Australian government agency

Austroads is the association of Australian and New Zealand road transport and traffic authorities, providing technical input to national transport policy and developing national practices for road transport systems. It publishes guidelines, codes of practice and research reports that promote best practice for road management organisations in Australasia. Austroads is based in Sydney and funded by the Federal Government. However in 2024 the Federal Government has not paid their contribution.

Operations of Austroads are primarily administrative, with all research and engineering work contracted out, such as to produce the Australian standards for construction, planning and design in roads.

Austroads membership comprises:
- Transport for NSW New South Wales
- VicRoads
- Department of Transport & Main Roads, Queensland
- Department of Planning, Transport & Infrastructure, South Australia
- Main Roads Western Australia
- Department of State Growth, Tasmania
- Department of Infrastructure, Planning and Logistics Northern Territory
- Transport Canberra & City Services, Australian Capital Territory
- Commonwealth Department of Infrastructure, Transport, Regional Development & Communications
- Australian Local Government Association
- New Zealand Transport Agency

==History==
At a conference of the Commonwealth and State Ministers for Transport in Melbourne in 1933, it was decided to form a national body to coordinate road transport planning.
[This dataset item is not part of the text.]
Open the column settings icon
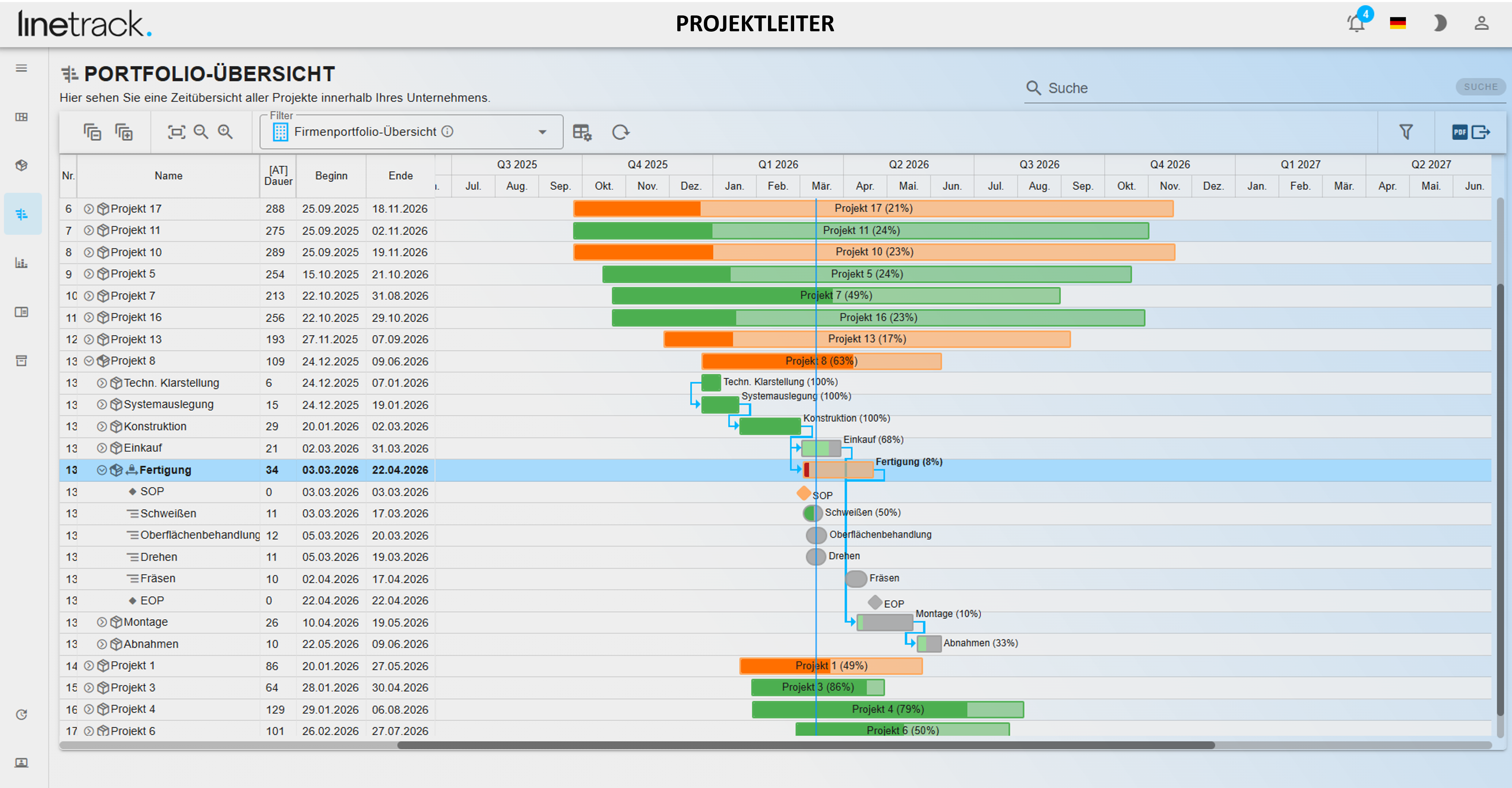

The foundation and first meeting of the new 'Conference of State Road Authorities' (COSRA) took place in February 1934, in Melbourne.

After much consideration, and the interruption of World War II, the first national route marking system was introduced in 1954, with a trial signposting of National Route 31 (Hume Highway).
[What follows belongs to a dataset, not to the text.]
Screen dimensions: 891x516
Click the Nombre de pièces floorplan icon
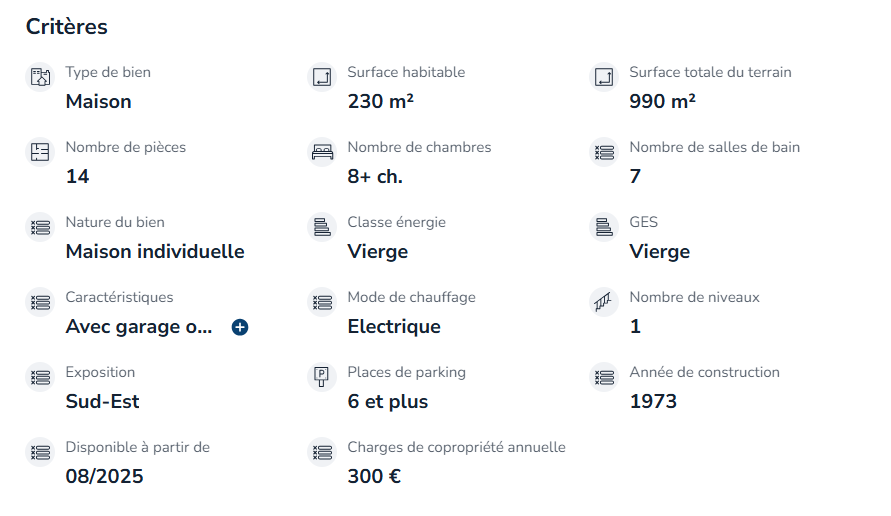click(x=40, y=152)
As the substantive role of the organisation grew, in October 1959 the name was changed to 'National Association of Australian State Road Authorities' (NAASRA). In 1960 NAASRA set up the Australian Road Research Board (ARRB) to further coordinate and encourage research into all aspects of road-making, planning and management.
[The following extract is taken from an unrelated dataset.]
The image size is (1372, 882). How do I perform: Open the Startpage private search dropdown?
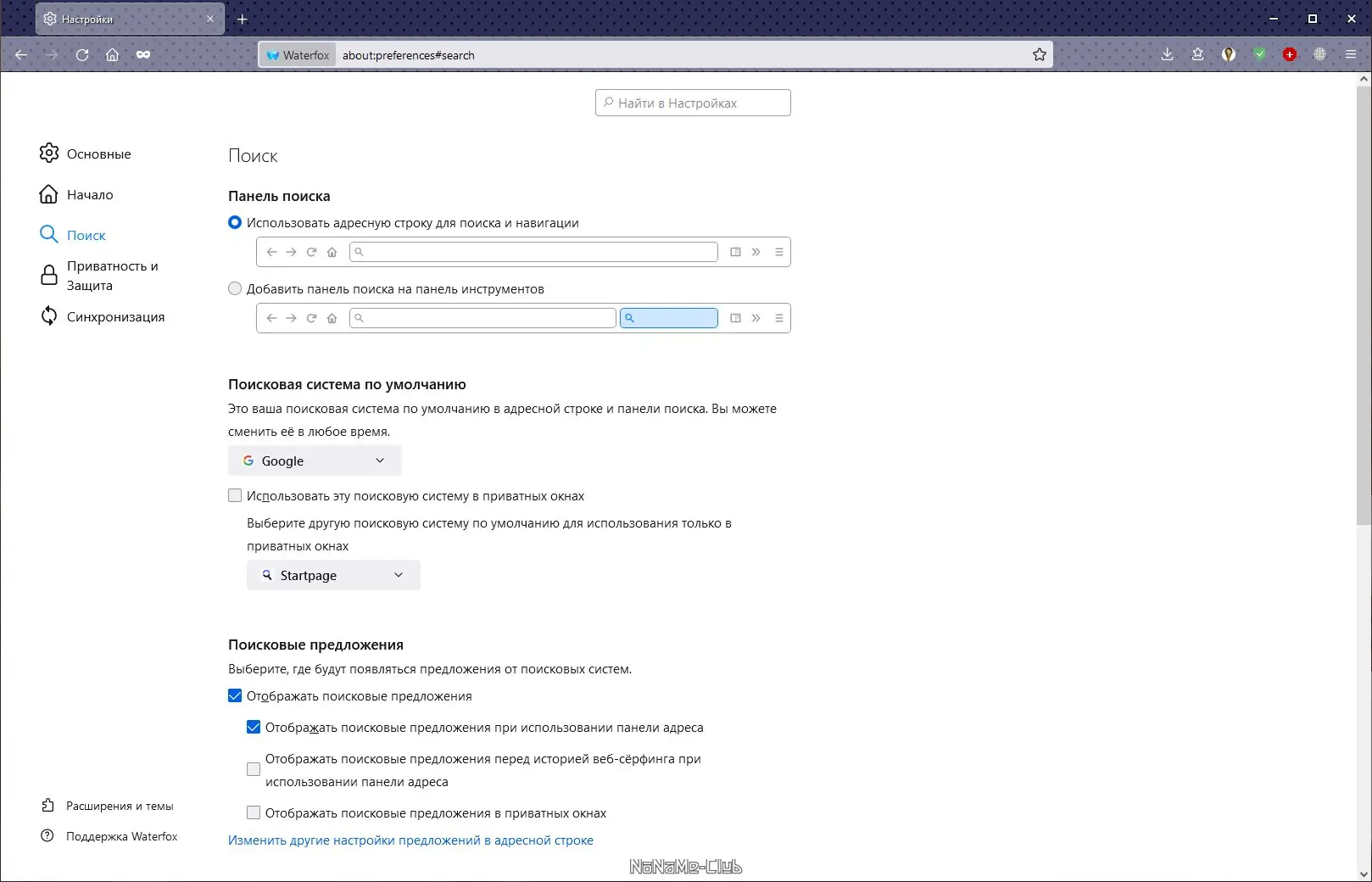point(332,575)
With increasing federal control of roads planning and development, the role of the organisation changed, and in 1989, NAASRA was disbanded and replaced by Austroads.

In 1997, Austroads published Towards a Nationally Consistent Approach to Route Marking, which proposed a new system of alphanumeric route marking, agreed by all the transport ministers in May 1997 for nationwide implementation.

Austroads' remit includes the provision of guidance for vehicle classification and cycling and pedestrian infrastructure.